Son of Józef Sołtyk, castellan of Lublin and court marshal to primate of Poland, , and Konstancja z Drzewickich, brother of Tomasz Sołtyk (voivode of Łęczyca) and Maciej Sołtyk (castellan of Warsaw), scion of the great Saltykov family of Russia, he was educated by Jesuits and took Holy Orders in 1732. From 1735 to 1738 he studied in Rome (University of Rome La Sapienza).

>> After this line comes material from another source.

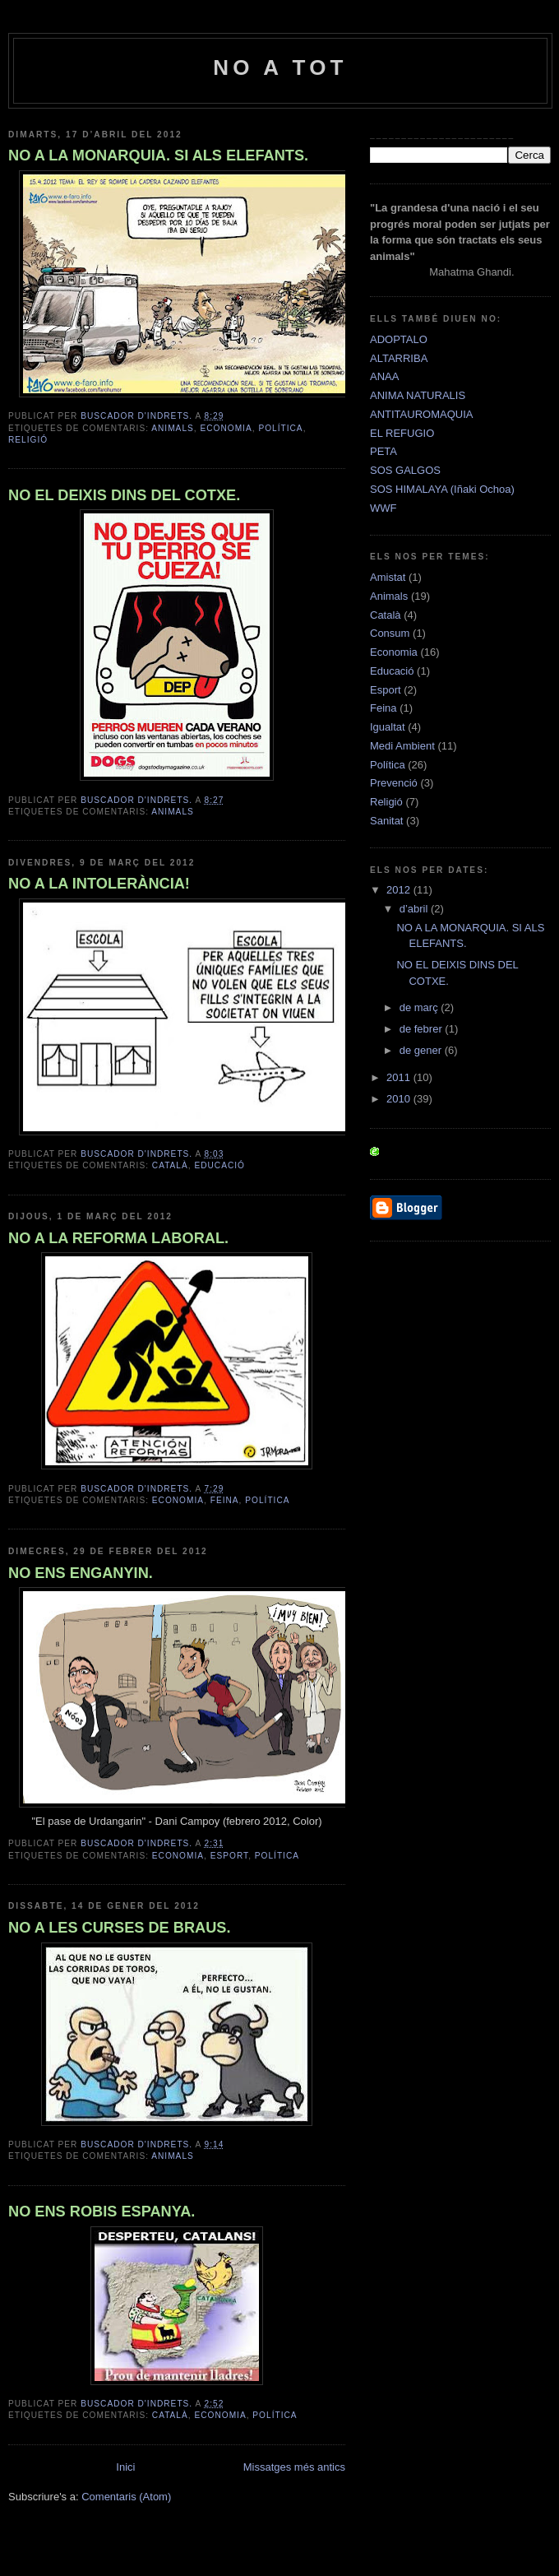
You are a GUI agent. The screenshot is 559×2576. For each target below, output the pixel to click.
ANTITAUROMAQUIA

After his father died, saddling the family with debt, he was unable to afford to return to Poland until 1740, when he attached himself to the court of bishop of Kraków Jan Lipski. Since then he started becoming more and more active on the political scene. In 1753 he was involved in a blood libel process against Jews, which resulted in 13 of them being sentenced to death. As a politician he was known to use unethical means - from nepotism through forgery of documents to bribing the local szlachta (Polish nobility) at sejmiks (local parliaments). During the reign of Augustus III of Poland, known to be the height of political corruption and anarchy in the Polish-Lithuanian Commonwealth, he became one of the most important politicians at the royal court, working closely with the de facto ruler of Poland, Count Heinrich von Brühl. In 1756 he became the bishop of Kiev. However, from the early 1760s due to various conflicts he distanced himself from Brühl.